Révéler les cassures
« Aujourd’hui, tout le monde se réveille avec une énorme gueule de bois en se demandant ce qu’il s’est passé », regrette à présent Fred Macpherson. Mais avec le Brexit, les kids de l’an 2010 ont trouvé leur épouvantail. Les punks et leurs petits frères comme Morrissey avaient Thatcher. Eux ont ce glaçant retour du nationalisme. « Le référendum a été un événement-clé, sur la question de l’intégration européenne du Royaume-Uni bien sûr, mais surtout pour toutes les problématiques sociales que le référendum a mis au grand jour », explique Guillaume Clément. En jeu par exemple, la prise de conscience d’une rupture générationnelle, avec « l’idée que la génération des aînés a pris une décision radicale dont les jeunes pâtiront » ou encore la cassure entre les régions pro-UE (Londres, Ecosse) et les régions pro-Brexit.
https://youtu.be/yztNOX0H8HE
Une prise de conscience d’autant plus importante que les jeunes Anglais à guitare ne sont pas que des Européens convaincus : ce sont de sacrés gauchistes.
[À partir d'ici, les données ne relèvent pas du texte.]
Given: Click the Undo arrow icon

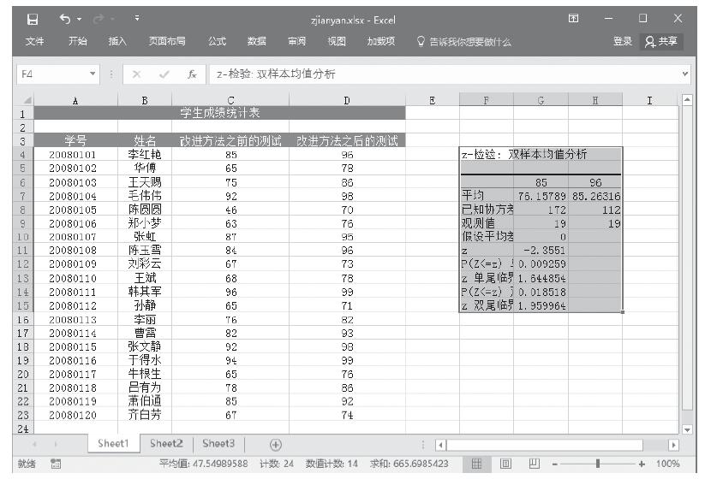Looking at the screenshot, I should (x=63, y=18).

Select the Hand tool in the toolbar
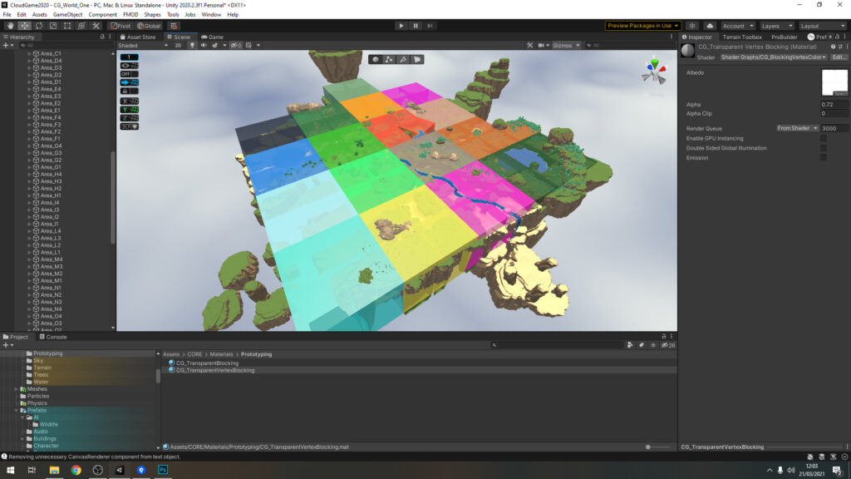[x=10, y=26]
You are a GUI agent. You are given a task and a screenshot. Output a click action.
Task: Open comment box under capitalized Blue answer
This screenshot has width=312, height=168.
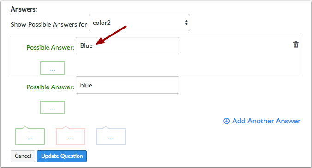click(x=53, y=68)
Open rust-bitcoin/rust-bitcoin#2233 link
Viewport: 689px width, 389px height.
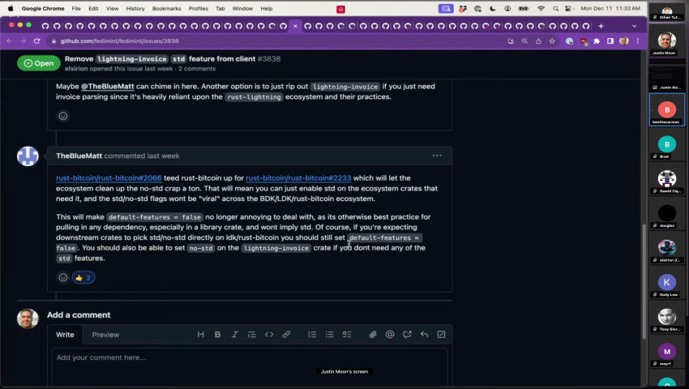(298, 177)
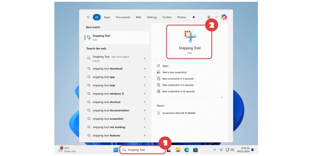Click 'Take a new screenshot' action
This screenshot has height=156, width=312.
tap(174, 72)
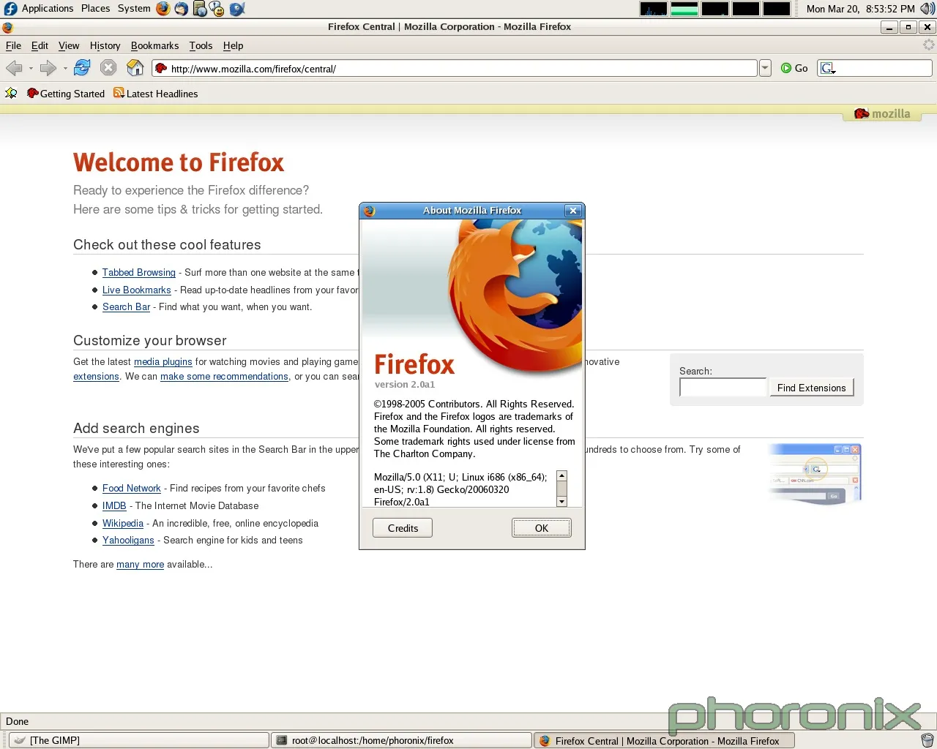
Task: Follow the Tabbed Browsing link
Action: [139, 272]
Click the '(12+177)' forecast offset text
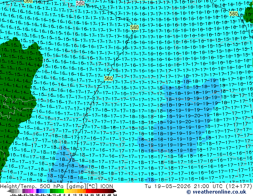 tap(239, 186)
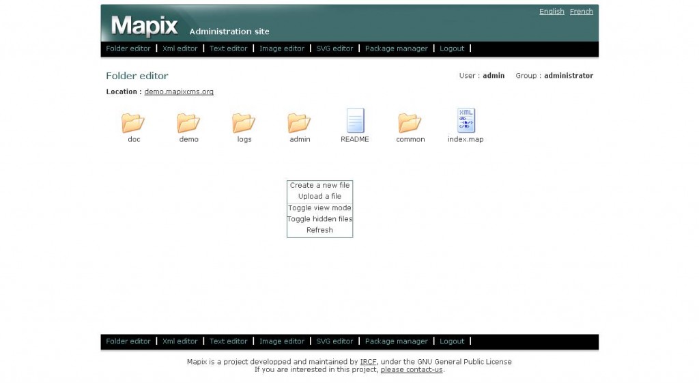Choose Create a new file
699x383 pixels.
coord(319,185)
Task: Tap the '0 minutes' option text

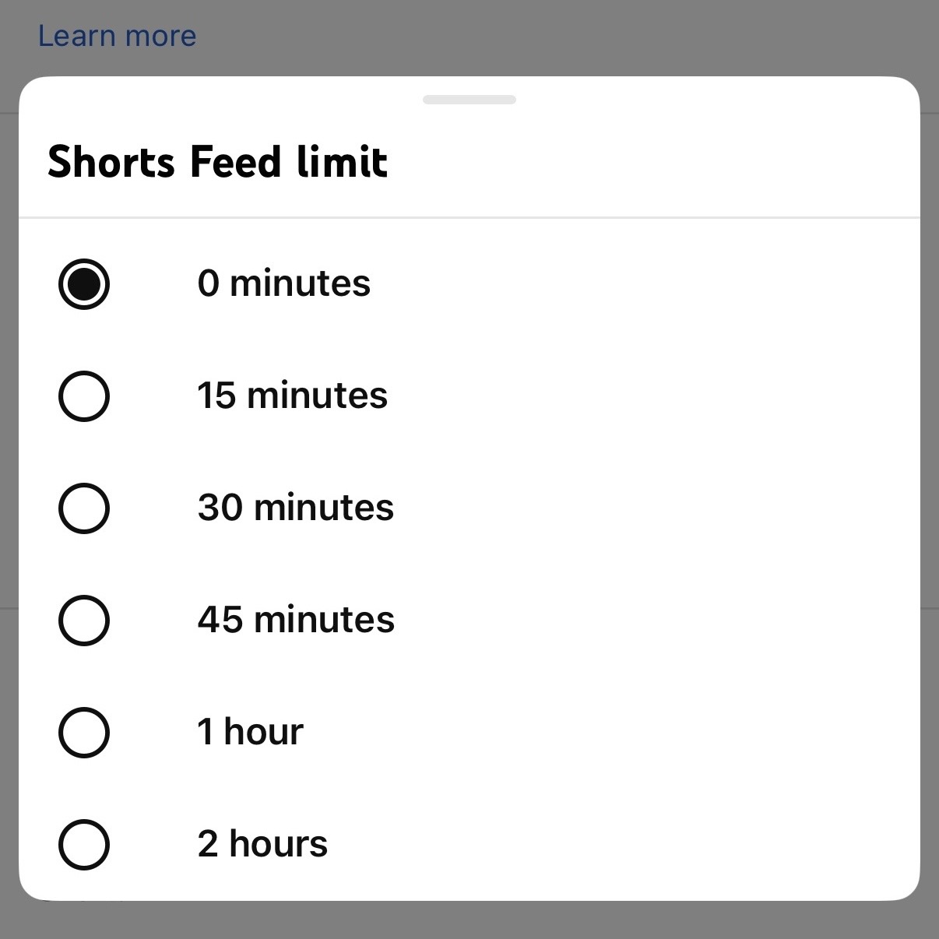Action: tap(283, 283)
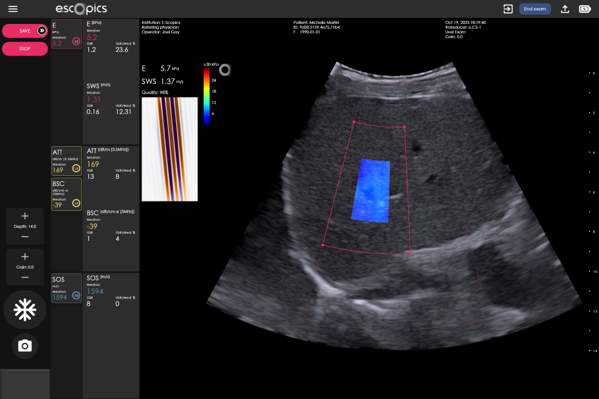
Task: Click the double-chevron icon on SAVE
Action: [42, 31]
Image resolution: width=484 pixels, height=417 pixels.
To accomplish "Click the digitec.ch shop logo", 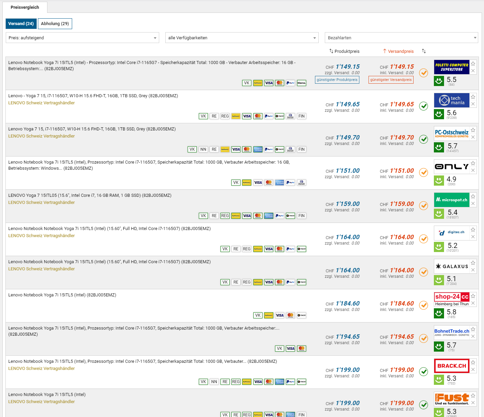I will pyautogui.click(x=451, y=233).
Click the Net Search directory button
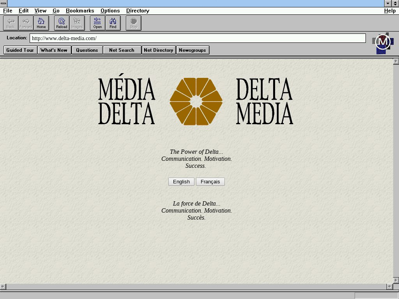The height and width of the screenshot is (299, 399). [122, 50]
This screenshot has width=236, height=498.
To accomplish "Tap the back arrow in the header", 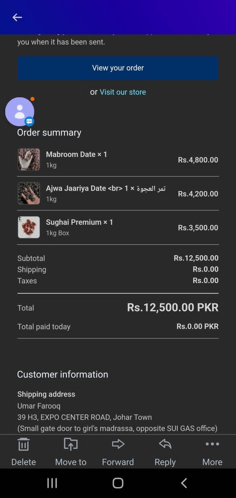I will [17, 17].

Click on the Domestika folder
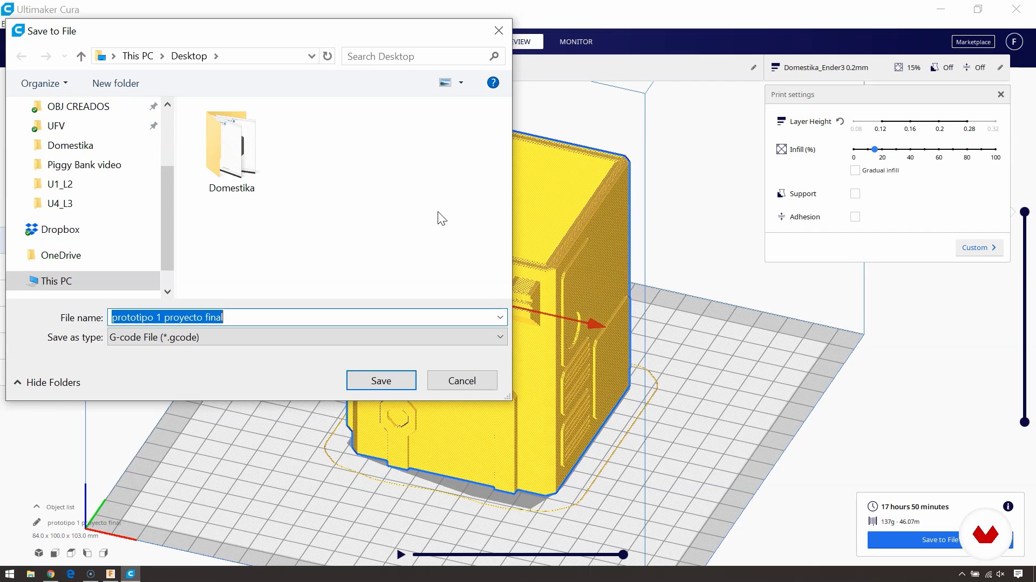pos(231,151)
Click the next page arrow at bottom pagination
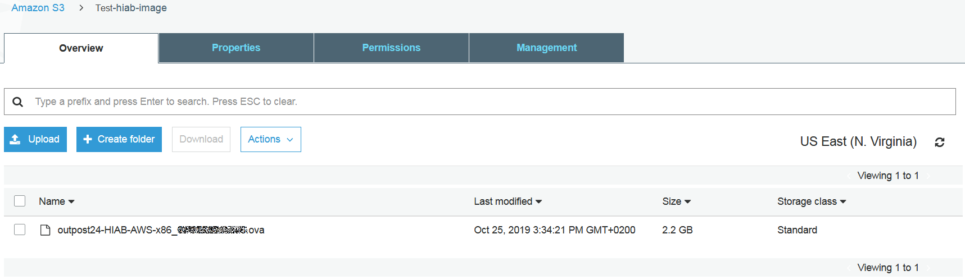The image size is (965, 280). [928, 268]
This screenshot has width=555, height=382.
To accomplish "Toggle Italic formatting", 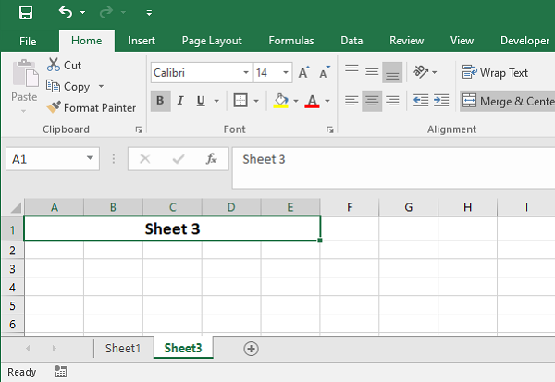I will click(180, 101).
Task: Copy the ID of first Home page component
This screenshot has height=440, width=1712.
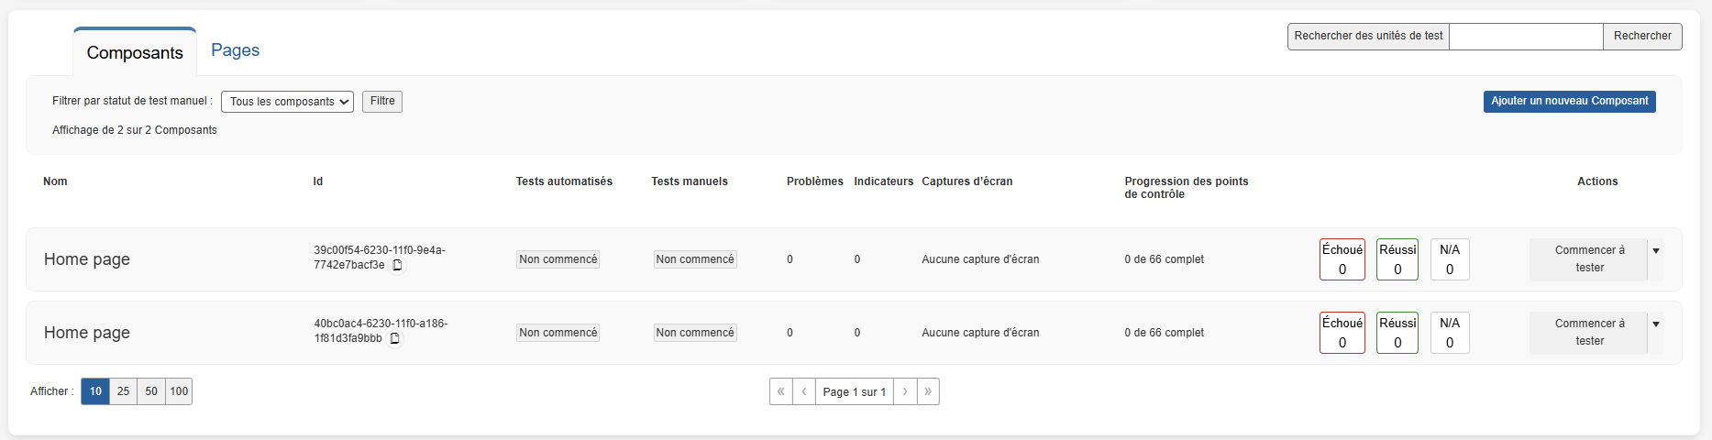Action: pyautogui.click(x=397, y=266)
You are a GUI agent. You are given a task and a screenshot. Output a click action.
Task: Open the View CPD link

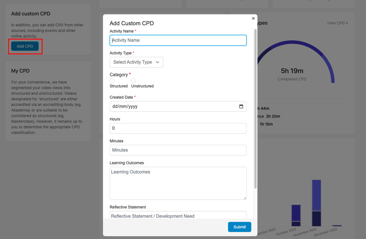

Retour à la soirée du Mercury Prize. Face à Wolf Alice, se dresse notamment Noel Gallagher. S’il y a au moins un sujet où les Londoniens et le vétéran d’Oasis ne sont pas d’accord, c’est bien Jeremy Corbyn, le très à gauche chef du parti travailliste. Début octobre, le frère de Liam Gallagher expliquait que l’une des seuls raisons pour laquelle il reformerait son glorieux groupe ce serait pour stopper ce « fou ». De leur côté, Wolf Alice se sont affichés aux côtés du politicien et ont fait campagne en sa faveur.
« On a l’impression d’être au début d’un mouvement »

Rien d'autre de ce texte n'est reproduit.